How do I explain this procedure?

“I am going to put a tube through your nose into your stomach so that we can …”

What can my patient expect?

“Placing the tube is uncomfortable and sometimes painful. You may want to vomit, but once it is in place it is not painful.”

What is my patient’s role?

“Please tell me if you have had any surgery on your face, throat or stomach, or a bleeding tendency. Stay very still while I put in the tube, and swallow when I tell you to.”


Prepare a trolley with equipment.

NGT prep

Documentation

  1. Patient notes

Equipment

  1. Non-sterile gloves

  2. Linen saver

  3. Nasogastric drainage bag or spigot

  4. Lubricant

  5. 50 ml catheter tip syringe

  6. Stethoscope

  7. pH (litmus) paper

  8. Tape to secure

  9. Emesis basin

  10. Glass of water and a straw

  11. Suction equipment and connection


NGT anatomy

Sit the patient up at a 45° angle, with their neck flexed forward, so that the tube follows the curvature of the nasopharynx.

To determine the insertion depth of the NG tube, measure along the tube from the tip of the patient’s nose to the earlobe and down to the xiphoid process. Take note of the insertion depth.


Follow medical asepsis with non-sterile gloves.

  1. Perform hand hygiene and don non-sterile gloves.

  2. Place the linen saver on the patient’s chest and give them the emesis basin to catch any vomit.

  3. Lubricate the tip of the tube with KY jelly.

  4. Nasogastric insertion: Use the most open nostril. Insert the tube horizontally through the nostril, then aim it downwards towards the opposite ear.

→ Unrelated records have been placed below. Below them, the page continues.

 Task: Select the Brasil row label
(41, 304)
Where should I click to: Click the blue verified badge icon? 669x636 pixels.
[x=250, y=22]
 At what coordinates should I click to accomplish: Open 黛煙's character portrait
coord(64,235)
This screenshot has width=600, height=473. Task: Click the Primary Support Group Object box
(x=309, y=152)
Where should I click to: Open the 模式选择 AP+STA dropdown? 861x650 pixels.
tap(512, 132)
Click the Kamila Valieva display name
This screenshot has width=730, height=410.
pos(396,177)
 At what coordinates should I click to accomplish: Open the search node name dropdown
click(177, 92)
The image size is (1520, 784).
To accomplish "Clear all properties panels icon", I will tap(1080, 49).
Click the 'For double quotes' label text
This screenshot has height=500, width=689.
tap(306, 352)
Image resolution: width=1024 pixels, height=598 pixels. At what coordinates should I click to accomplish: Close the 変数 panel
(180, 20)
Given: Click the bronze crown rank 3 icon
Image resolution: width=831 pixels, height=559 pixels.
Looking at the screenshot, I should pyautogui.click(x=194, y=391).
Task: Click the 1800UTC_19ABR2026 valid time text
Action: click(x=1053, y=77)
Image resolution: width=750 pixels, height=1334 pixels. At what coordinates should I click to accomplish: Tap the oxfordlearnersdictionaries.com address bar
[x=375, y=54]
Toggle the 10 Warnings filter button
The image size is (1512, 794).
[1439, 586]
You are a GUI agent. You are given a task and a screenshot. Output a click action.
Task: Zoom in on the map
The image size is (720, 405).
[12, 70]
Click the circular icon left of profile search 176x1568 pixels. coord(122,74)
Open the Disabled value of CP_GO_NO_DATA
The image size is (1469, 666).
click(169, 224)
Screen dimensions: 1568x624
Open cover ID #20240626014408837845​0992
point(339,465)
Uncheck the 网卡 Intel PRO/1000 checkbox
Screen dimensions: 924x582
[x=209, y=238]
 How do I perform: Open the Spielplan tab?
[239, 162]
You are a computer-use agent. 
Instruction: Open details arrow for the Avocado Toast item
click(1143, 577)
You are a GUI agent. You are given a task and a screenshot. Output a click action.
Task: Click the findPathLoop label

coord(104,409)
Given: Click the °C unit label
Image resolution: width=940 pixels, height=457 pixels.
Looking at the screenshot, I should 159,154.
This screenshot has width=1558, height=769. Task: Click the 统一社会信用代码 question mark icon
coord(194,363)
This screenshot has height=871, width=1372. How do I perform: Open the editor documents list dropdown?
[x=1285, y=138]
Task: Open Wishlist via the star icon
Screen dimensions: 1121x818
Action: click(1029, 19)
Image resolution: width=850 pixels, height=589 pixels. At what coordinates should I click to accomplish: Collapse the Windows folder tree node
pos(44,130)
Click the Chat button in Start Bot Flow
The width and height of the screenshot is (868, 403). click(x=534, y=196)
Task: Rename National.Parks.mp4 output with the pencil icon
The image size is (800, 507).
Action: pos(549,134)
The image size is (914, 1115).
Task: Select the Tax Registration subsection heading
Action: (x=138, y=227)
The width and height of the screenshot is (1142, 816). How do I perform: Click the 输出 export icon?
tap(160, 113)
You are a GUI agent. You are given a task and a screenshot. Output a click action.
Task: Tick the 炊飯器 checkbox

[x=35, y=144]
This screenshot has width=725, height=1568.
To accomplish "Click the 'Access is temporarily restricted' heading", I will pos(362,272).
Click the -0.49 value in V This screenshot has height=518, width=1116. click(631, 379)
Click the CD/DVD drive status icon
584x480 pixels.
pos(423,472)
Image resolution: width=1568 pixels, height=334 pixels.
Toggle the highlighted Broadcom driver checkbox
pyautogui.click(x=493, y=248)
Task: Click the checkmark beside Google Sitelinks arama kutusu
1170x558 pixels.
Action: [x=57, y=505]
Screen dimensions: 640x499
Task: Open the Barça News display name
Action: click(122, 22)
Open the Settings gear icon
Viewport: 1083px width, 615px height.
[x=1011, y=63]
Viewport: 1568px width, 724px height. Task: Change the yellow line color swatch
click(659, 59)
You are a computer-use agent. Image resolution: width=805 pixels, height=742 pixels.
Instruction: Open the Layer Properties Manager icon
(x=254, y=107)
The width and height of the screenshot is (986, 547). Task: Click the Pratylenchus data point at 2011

  5. Orogastric insertion: Aim downward and backwards towards the pharynx while advancing the tube.

  6. When the tube reaches the pharynx, flex the patient’s head forward and instruct them to swallow, or sip water if allowed.

  7. Continue advancing until the insertion depth mark is at the nostril.

  8. the gastric tube with tape or a tube holder at the nostril and on the cheek. Make sure the tube puts no pressure on the nostril, as it can cause necrosis.

  9. Ensure correct tube placement by obtaining a chest X-ray OR aspirating gastric content with the catheter tip syringe and checking the pH (litmus paper turns pink) OR auscultating epigastrium for bubbles whilst rapidly injecting 20 ml air through the tube with the syringe.

  10. Attach gastric drainage bag or spigot as required.

  11. Discard medical waste safely.

  12. Record completion of the procedure in patient notes.


My patient is now struggling to breathe.

Ask the patient to speak. If the patient cannot speak, you have probably gone down the trachea through the vocal cords. Retract the tube and try again.

I feel resistance while I try to insert the tube.

It is normal to feel some resistance as the tube approaches the pharyngeal curvature, but if you cannot gently push past, you may be entering the trachea or coiling the tube in the pharynx. Retract the tube and try again.

The tube is too floppy to insert.

Cool the tube in the fridge before using it. You can bend it into a slight curve to help you slide down into the oesophagus.

My patient gags and panics.

Pause, retract the tube a little, ask the patient to take deep breaths, and continue once they have calmed down, while the patient sips water. Try to time the tube insertion with the sips.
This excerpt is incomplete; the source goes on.